◆ **Stored data**

--------------------------------

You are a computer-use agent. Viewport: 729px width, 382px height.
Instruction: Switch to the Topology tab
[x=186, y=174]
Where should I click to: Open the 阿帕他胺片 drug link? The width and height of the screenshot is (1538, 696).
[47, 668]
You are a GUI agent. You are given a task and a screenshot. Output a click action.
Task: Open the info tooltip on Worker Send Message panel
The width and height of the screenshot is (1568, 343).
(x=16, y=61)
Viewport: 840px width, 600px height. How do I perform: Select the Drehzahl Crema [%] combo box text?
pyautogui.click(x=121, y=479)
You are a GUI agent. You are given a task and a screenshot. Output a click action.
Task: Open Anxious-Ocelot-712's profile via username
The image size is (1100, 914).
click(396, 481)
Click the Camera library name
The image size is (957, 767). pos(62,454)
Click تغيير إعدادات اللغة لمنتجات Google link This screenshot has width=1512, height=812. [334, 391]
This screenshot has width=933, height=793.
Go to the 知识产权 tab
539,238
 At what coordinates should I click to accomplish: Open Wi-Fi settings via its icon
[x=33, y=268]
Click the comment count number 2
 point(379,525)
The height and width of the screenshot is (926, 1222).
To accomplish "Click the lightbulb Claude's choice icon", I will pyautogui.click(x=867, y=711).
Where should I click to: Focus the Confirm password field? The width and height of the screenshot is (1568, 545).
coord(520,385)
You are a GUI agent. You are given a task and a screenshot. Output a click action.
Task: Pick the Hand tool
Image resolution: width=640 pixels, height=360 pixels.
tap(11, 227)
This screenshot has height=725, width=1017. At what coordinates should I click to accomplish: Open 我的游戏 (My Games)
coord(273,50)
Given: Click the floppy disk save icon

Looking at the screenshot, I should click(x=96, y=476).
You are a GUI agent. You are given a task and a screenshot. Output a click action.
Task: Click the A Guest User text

--------------------------------

◆ **Exercise**
Please reproduce all of the entries above exactly as they appear.

◆ **Response to the exercise**
You are a computer-use agent. Viewport: 729px width, 382px height.
Instruction: Switch to the Topology tab
[x=186, y=174]
Where should I click to: Open the 阿帕他胺片 drug link? The width and height of the screenshot is (1538, 696).
[47, 668]
You are a GUI agent. You are given a task and a screenshot. Output a click action.
Task: Open the info tooltip on Worker Send Message panel
The width and height of the screenshot is (1568, 343).
(x=16, y=61)
Viewport: 840px width, 600px height. How do I perform: Select the Drehzahl Crema [%] combo box text?
pyautogui.click(x=121, y=479)
You are a GUI agent. You are given a task and a screenshot. Output a click action.
Task: Open Anxious-Ocelot-712's profile via username
The image size is (1100, 914).
click(396, 481)
Click the Camera library name
The image size is (957, 767). pos(62,454)
Click تغيير إعدادات اللغة لمنتجات Google link This screenshot has width=1512, height=812. [334, 391]
This screenshot has width=933, height=793.
Go to the 知识产权 tab
539,238
 At what coordinates should I click to accomplish: Open Wi-Fi settings via its icon
[x=33, y=268]
Click the comment count number 2
 point(379,525)
The height and width of the screenshot is (926, 1222).
To accomplish "Click the lightbulb Claude's choice icon", I will pyautogui.click(x=867, y=711).
Where should I click to: Focus the Confirm password field? The width and height of the screenshot is (1568, 545).
coord(520,385)
You are a GUI agent. You are given a task and a screenshot. Output a click action.
Task: Pick the Hand tool
Image resolution: width=640 pixels, height=360 pixels.
tap(11, 227)
This screenshot has height=725, width=1017. At what coordinates should I click to accomplish: Open 我的游戏 (My Games)
coord(273,50)
Given: Click the floppy disk save icon

Looking at the screenshot, I should click(x=96, y=476).
You are a GUI agent. You are given a task and a screenshot. Output a click action.
Task: Click the A Guest User text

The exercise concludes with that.